[MATERIAL PROVIDED start]
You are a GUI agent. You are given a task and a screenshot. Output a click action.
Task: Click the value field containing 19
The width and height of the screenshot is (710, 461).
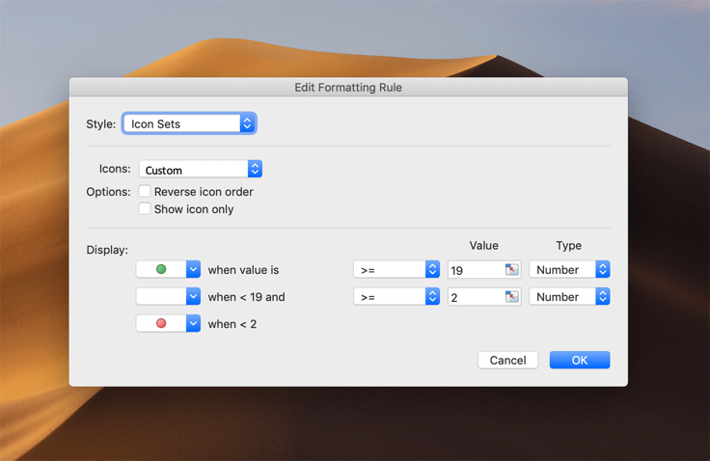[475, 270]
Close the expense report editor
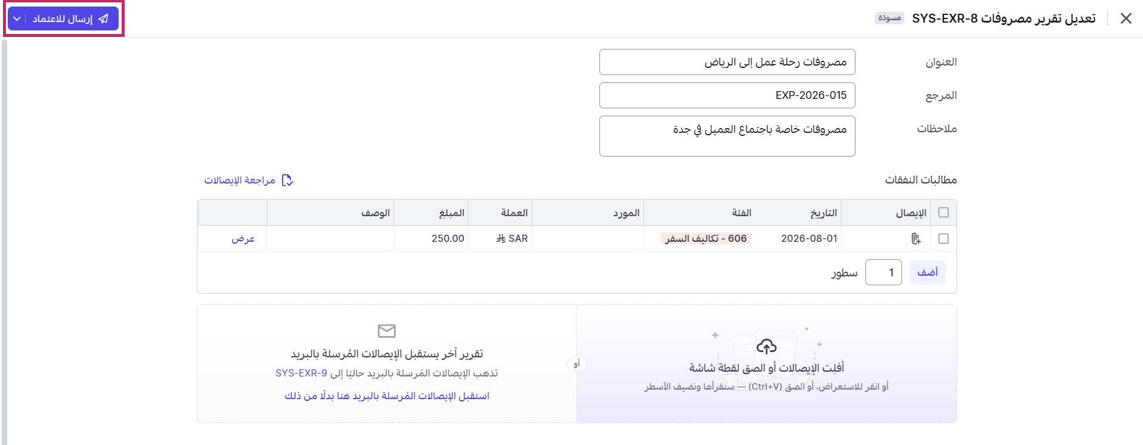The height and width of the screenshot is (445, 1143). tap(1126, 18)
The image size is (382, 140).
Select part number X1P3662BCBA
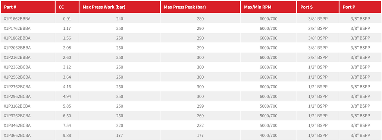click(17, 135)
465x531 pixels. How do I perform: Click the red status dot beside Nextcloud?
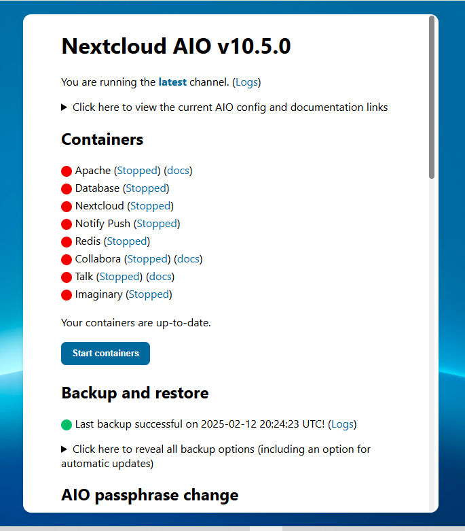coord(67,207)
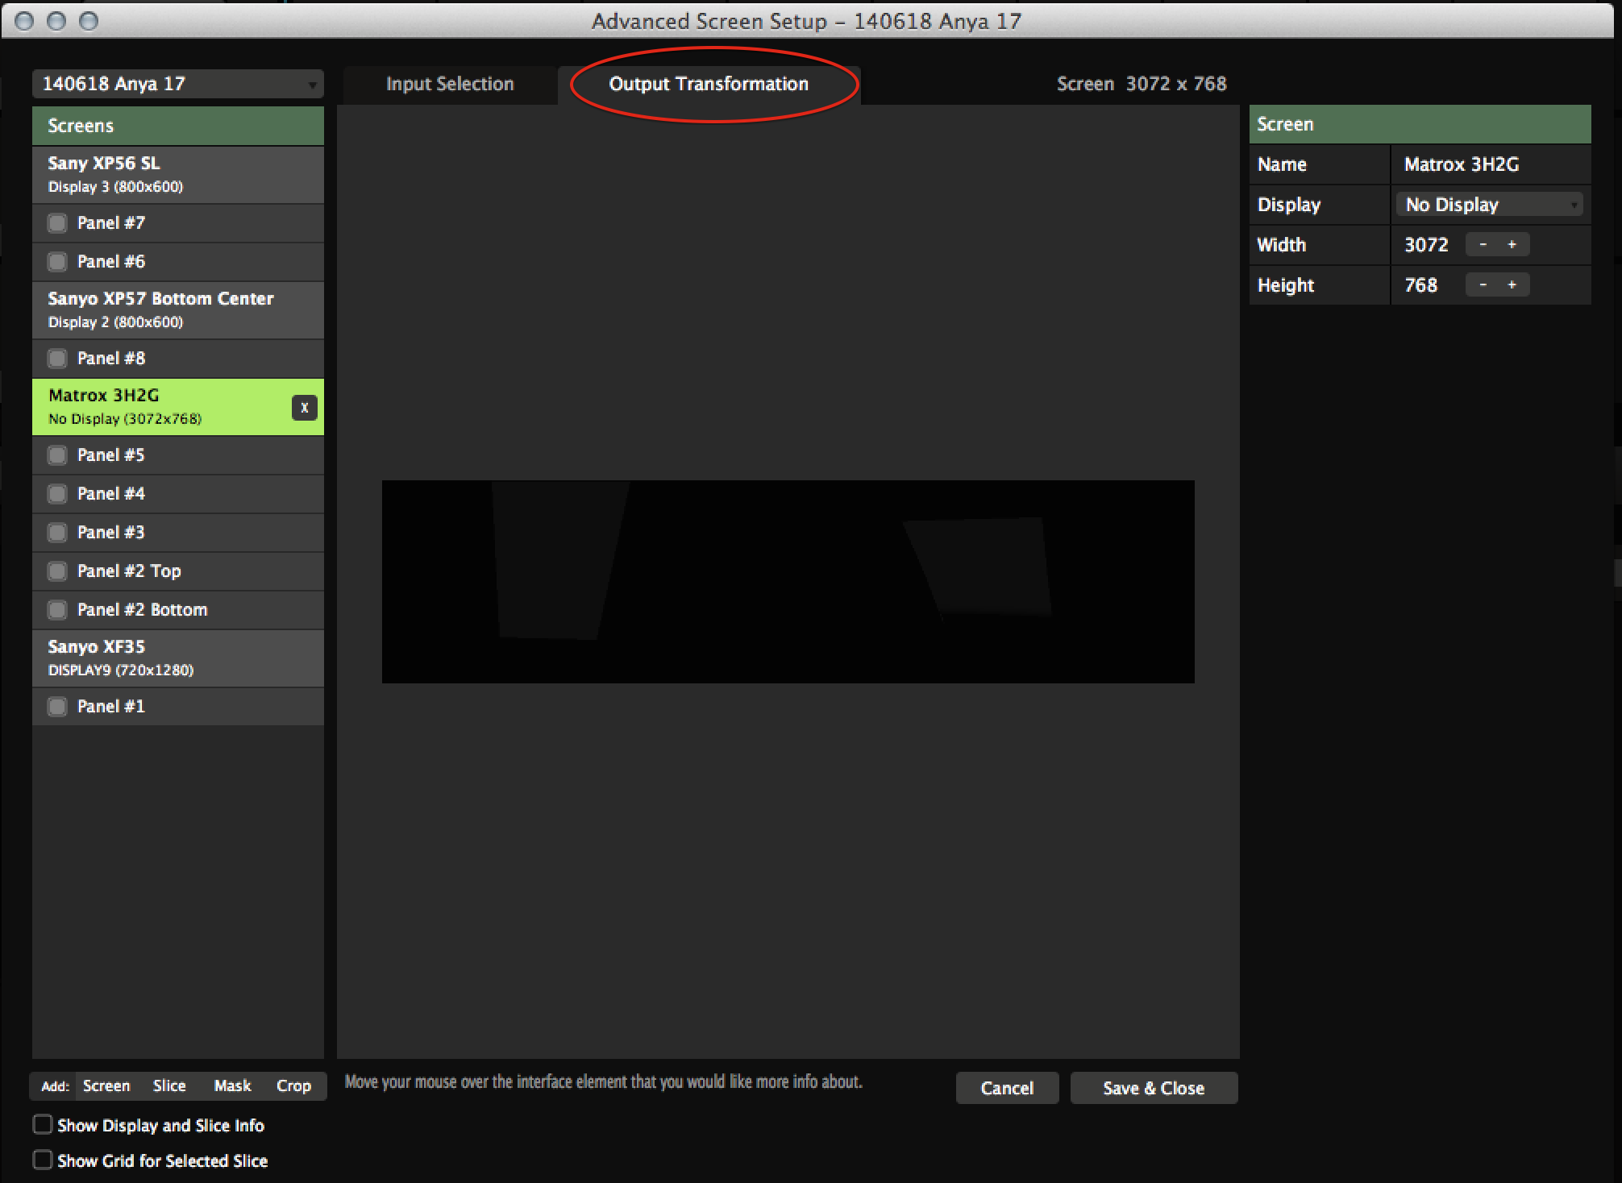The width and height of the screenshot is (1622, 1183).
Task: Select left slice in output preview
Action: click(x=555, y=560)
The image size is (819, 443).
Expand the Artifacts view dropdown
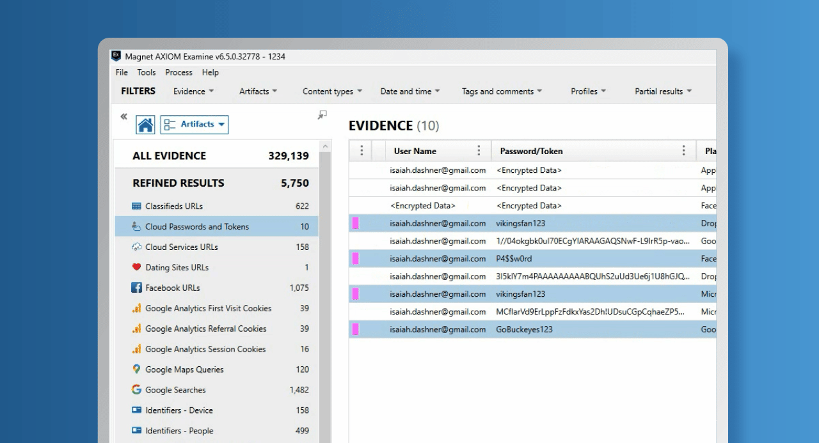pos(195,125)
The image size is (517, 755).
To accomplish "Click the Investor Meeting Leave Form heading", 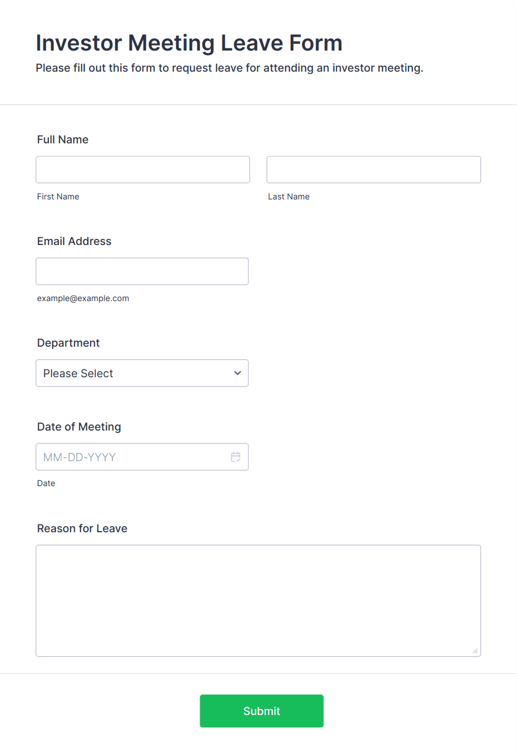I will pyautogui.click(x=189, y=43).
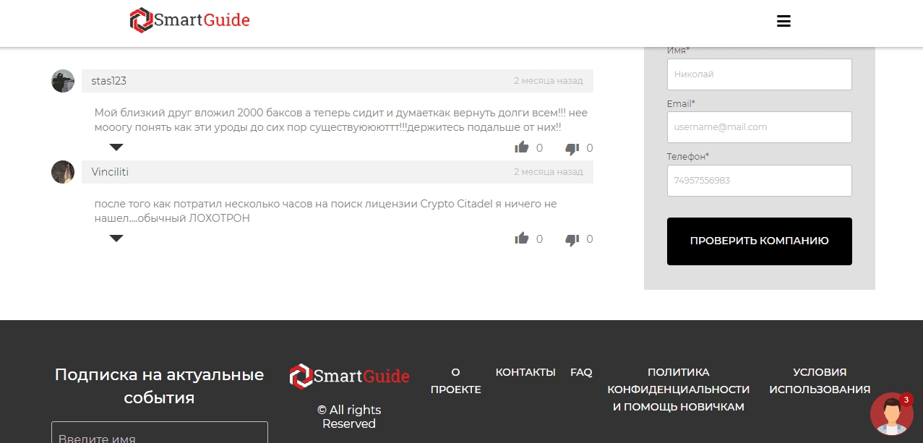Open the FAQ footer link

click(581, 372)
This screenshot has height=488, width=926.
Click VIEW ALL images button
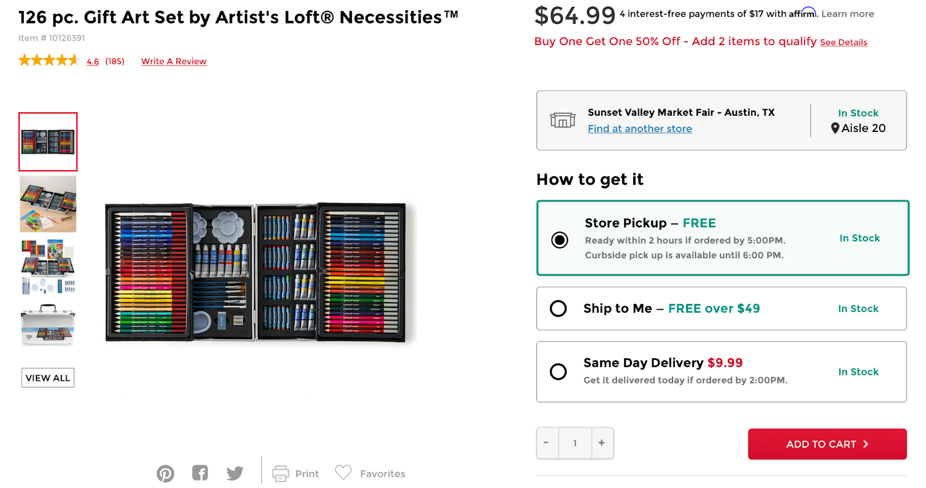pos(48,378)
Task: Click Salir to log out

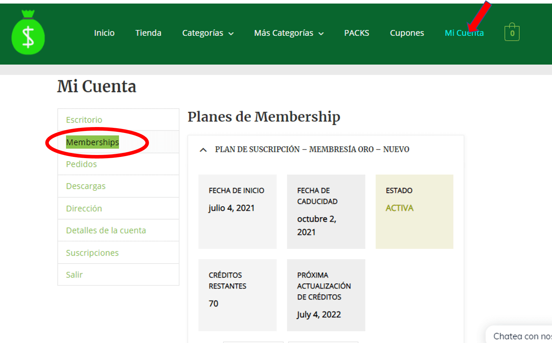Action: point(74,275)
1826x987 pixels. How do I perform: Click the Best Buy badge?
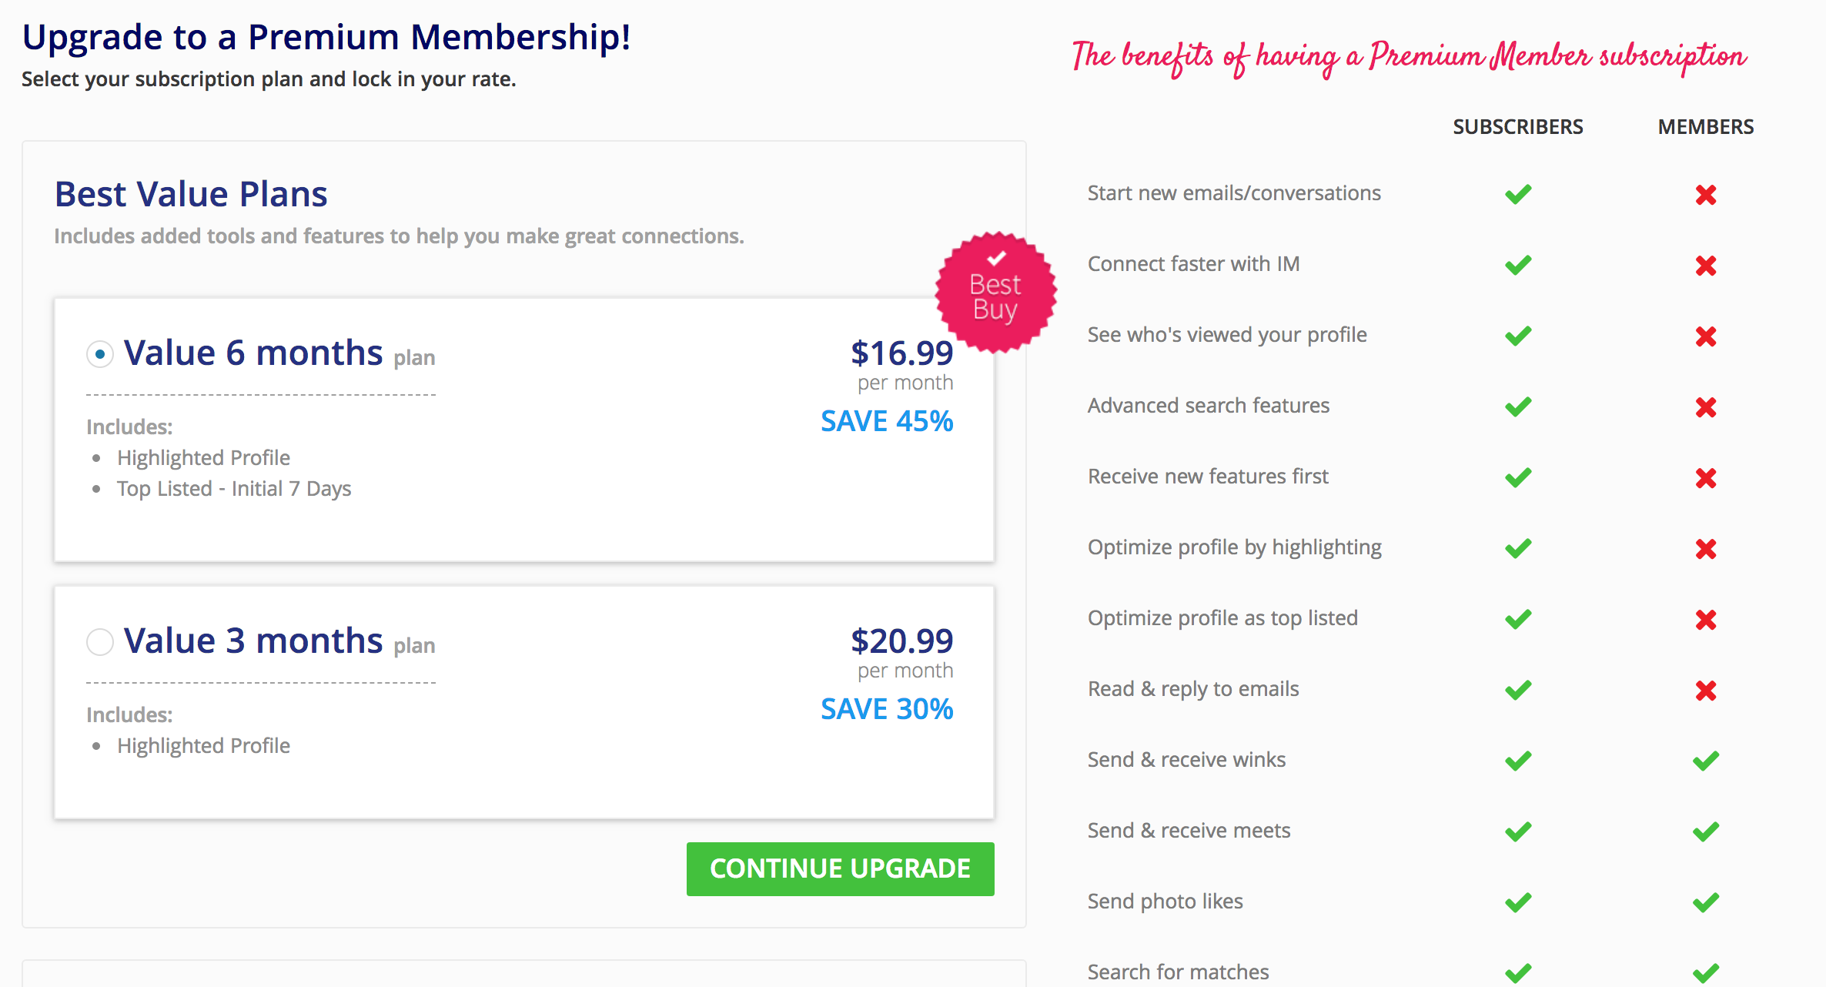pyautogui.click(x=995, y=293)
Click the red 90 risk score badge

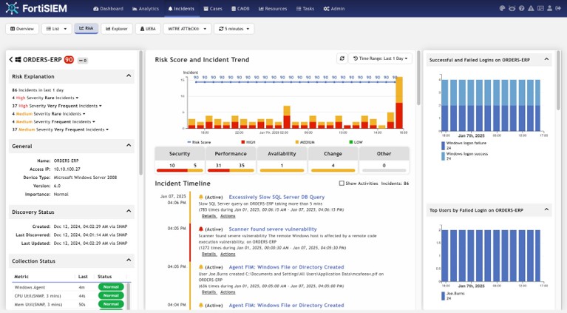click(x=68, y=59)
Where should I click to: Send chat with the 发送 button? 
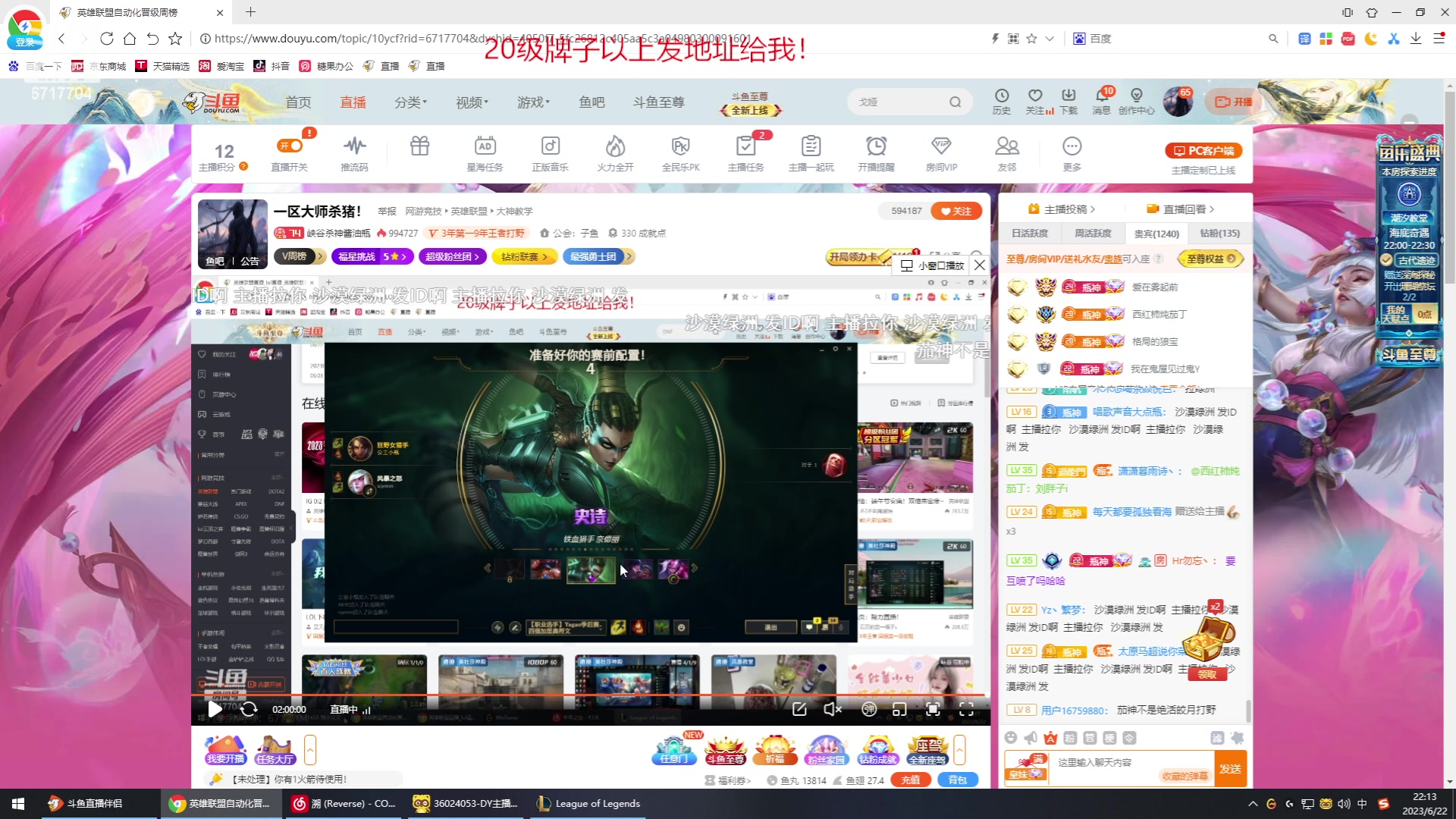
[MATERIAL PROVIDED end]
WHAT NEEDS TO BE DONE: Put the listing's lines from the one containing "1826x987 pixels. How" through the end of the listing into a numbered list. Skip blank lines and leave out the pictures.

SOLVED PROBLEM:
1. 1826x987 pixels. How do I perform: Click the Best Buy badge?
2. pyautogui.click(x=995, y=293)
3. Click the red 90 risk score badge
4. click(x=68, y=59)
5. Where should I click to: Send chat with the 发送 button? 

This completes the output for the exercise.